◆ The records
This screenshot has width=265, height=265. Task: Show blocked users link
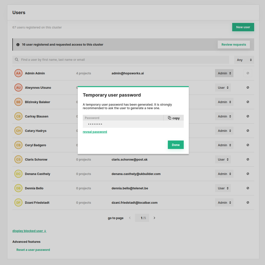[x=29, y=231]
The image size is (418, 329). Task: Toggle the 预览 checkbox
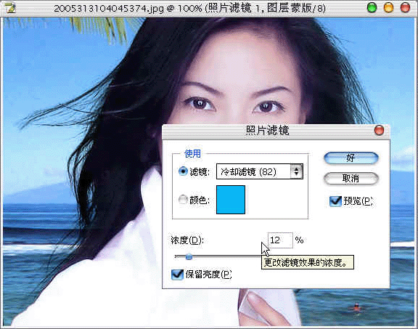coord(335,201)
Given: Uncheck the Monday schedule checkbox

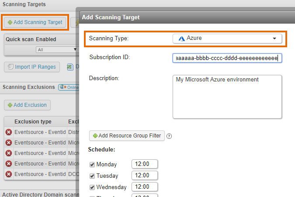Looking at the screenshot, I should click(x=92, y=165).
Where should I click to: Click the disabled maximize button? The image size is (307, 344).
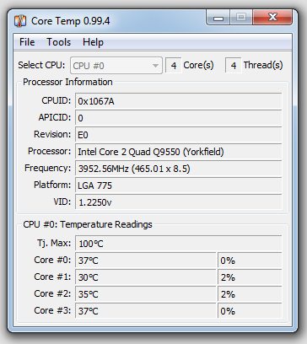coord(241,18)
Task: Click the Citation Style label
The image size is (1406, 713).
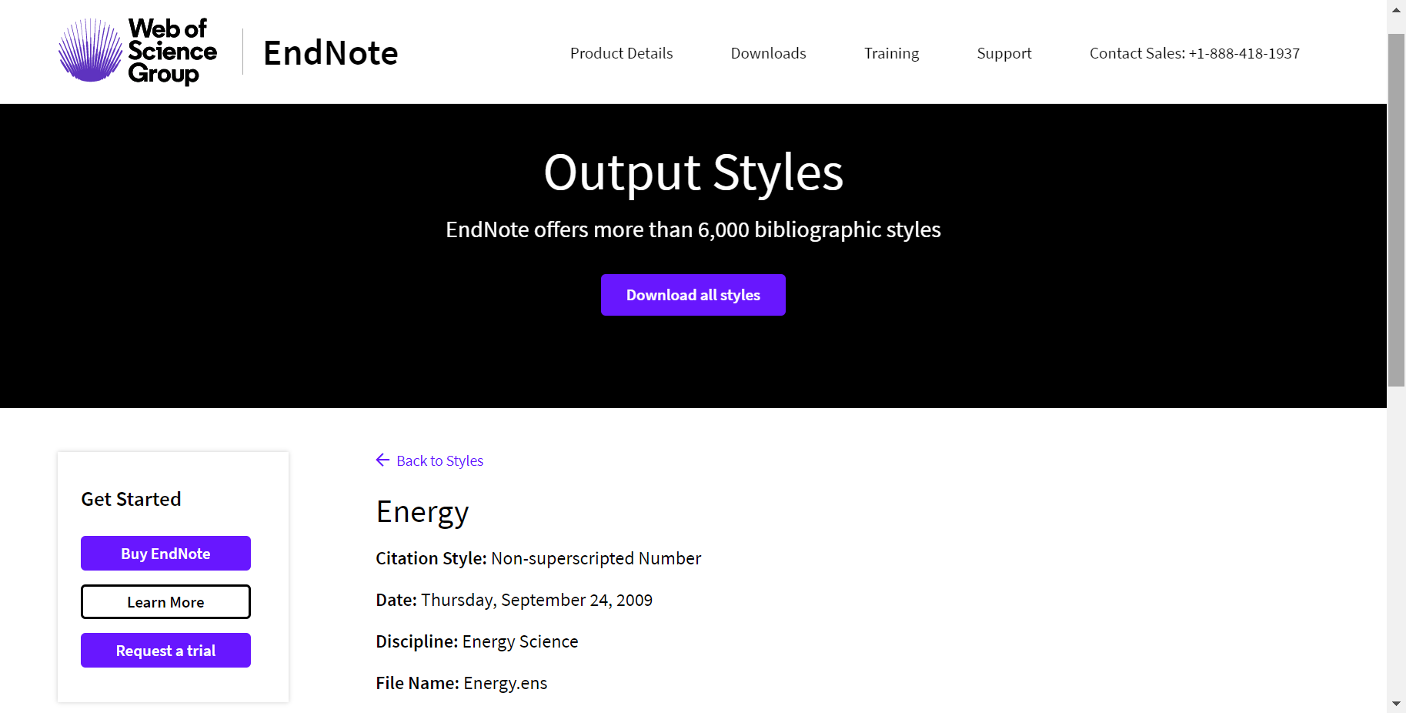Action: click(x=431, y=557)
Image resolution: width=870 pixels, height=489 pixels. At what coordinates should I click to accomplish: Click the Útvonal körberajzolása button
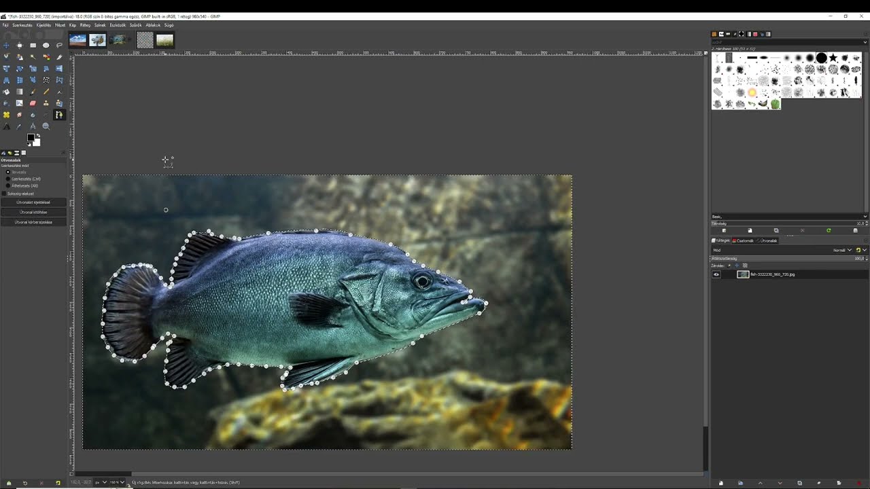pyautogui.click(x=33, y=222)
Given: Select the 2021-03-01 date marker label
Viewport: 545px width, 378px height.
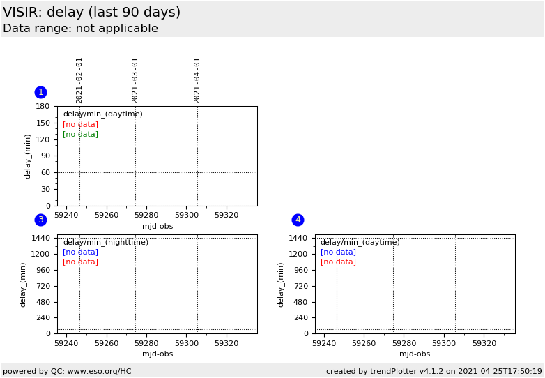Looking at the screenshot, I should (x=135, y=80).

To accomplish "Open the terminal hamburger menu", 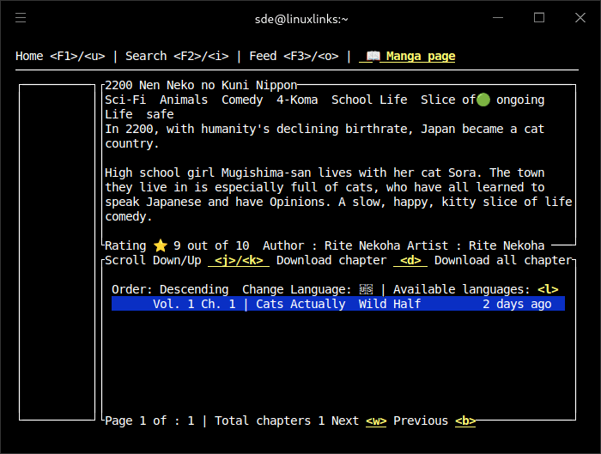I will pos(21,18).
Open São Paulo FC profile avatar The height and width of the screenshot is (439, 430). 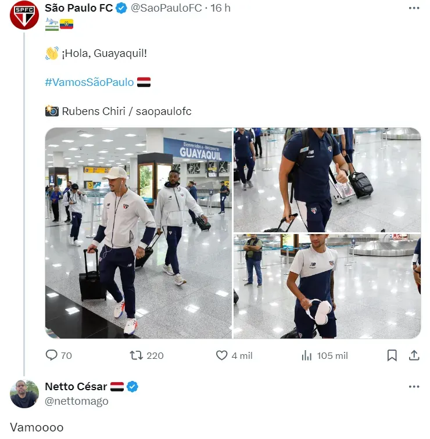click(24, 15)
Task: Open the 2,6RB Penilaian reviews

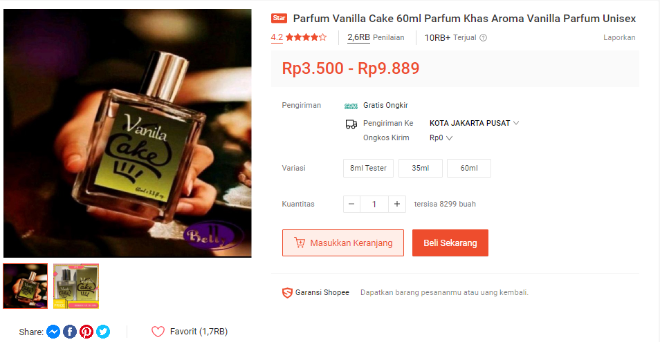Action: coord(376,38)
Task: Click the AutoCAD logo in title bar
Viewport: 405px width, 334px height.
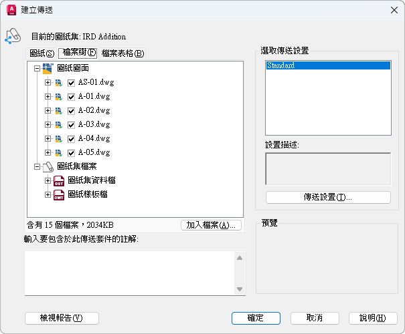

◆ Task objective
Look through the material and report how many of its lines hold the string "label", giving the number only.

◆ Solution
2